Les témoignages pleuvent sur les réseaux sociaux, dès que démarre le mois d'octobre, mois des rubans roses. Depuis quelques années, de nombreuses jeunes femmes racontent leur découverte fortuite de leur cancer du sein, face à la caméra.
«J'étais en vacances, et sous la douche, en passant la main sur ma poitrine, j'ai senti quelque chose d'assez dur», partage Cynthia Ka sur TikTok. D'autres posts, dont celui de l'association française Ruban Rose, proposent également des tutoriels détaillés pour procéder à l'autopalpation régulière de sa poitrine, afin de détecter d'éventuelles grosseurs. Les femmes souhaitent ainsi être actrices de leur santé, reprendre le contrôle, dans l'espoir de remarquer le moindre changement et débusquer au plus vite les potentiels signes de la maladie.

DONNÉES AFFICHÉES:
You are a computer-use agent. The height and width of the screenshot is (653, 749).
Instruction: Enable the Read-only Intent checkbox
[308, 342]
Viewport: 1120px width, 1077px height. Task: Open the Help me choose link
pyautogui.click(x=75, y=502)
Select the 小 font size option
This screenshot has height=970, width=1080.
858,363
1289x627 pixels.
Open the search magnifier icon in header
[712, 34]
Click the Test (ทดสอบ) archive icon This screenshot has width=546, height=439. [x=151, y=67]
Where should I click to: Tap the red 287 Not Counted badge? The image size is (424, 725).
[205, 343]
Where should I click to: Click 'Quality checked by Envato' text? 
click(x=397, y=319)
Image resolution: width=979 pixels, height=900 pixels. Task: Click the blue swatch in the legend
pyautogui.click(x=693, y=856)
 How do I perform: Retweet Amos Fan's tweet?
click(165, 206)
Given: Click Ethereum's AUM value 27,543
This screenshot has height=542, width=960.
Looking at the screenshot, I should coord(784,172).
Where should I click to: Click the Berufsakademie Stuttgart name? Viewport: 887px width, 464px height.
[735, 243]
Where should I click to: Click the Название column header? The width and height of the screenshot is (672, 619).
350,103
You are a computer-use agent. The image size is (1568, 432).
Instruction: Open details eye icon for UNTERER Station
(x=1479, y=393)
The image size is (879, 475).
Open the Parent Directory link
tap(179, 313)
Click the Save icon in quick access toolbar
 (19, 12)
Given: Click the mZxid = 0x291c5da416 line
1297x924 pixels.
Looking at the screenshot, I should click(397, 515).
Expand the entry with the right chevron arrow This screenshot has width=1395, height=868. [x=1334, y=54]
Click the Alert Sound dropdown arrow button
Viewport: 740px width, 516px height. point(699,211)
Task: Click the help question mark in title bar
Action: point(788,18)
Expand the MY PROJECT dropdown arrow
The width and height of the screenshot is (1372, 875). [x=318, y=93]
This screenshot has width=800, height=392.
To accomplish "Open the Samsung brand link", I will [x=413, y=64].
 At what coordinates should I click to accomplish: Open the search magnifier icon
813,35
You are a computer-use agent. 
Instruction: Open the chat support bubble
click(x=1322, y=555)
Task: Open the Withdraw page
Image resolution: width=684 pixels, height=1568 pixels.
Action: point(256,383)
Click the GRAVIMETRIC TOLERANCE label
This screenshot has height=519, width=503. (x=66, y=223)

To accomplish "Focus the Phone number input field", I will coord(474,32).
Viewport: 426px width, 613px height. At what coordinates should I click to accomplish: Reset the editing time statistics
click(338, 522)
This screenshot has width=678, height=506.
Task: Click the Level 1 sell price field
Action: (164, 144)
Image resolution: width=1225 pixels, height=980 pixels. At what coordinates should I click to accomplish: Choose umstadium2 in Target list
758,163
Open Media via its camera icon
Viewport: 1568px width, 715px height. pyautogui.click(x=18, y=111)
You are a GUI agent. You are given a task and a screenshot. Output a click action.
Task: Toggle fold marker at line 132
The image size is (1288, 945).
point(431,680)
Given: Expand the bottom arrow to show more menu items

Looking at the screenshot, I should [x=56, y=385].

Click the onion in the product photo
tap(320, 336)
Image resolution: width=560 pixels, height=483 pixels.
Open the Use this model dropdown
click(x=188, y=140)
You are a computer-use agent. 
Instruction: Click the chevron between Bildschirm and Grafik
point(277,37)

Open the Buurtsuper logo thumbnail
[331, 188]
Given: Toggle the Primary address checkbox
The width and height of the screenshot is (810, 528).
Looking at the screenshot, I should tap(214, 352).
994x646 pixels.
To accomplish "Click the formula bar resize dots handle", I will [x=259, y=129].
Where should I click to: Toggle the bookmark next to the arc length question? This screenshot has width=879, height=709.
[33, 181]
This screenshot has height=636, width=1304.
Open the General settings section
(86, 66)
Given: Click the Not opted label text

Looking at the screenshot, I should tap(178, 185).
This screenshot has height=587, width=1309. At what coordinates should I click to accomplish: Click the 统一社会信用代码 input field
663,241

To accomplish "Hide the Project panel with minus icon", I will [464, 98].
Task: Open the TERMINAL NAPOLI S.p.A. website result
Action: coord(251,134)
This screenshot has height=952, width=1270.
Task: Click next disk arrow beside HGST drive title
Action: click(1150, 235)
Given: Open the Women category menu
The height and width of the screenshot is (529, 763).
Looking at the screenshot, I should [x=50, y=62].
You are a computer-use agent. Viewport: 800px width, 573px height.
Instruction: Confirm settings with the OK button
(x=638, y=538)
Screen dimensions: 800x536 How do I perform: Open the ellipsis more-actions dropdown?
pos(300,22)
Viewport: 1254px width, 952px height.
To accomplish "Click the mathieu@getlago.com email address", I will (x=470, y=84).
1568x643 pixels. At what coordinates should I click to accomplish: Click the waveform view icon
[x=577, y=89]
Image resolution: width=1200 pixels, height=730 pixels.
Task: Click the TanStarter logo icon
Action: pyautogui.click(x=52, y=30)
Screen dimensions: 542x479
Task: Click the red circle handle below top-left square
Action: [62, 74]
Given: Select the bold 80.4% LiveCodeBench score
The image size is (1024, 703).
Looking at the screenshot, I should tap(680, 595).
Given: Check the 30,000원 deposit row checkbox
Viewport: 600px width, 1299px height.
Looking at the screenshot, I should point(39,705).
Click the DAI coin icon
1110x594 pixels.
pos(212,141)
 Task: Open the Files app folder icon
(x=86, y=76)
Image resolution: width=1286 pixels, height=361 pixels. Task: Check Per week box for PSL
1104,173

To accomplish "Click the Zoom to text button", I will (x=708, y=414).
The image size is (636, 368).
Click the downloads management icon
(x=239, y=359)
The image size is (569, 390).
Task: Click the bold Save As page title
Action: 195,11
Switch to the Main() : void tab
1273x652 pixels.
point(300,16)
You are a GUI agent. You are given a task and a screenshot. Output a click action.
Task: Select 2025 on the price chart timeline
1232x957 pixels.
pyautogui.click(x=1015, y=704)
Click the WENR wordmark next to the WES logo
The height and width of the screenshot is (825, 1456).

CONSIGNE: Selon le texte affiché, sur quel réseau social Cynthia Ka partage-t-elle son témoignage ?

RÉPONSE: Sur TikTok.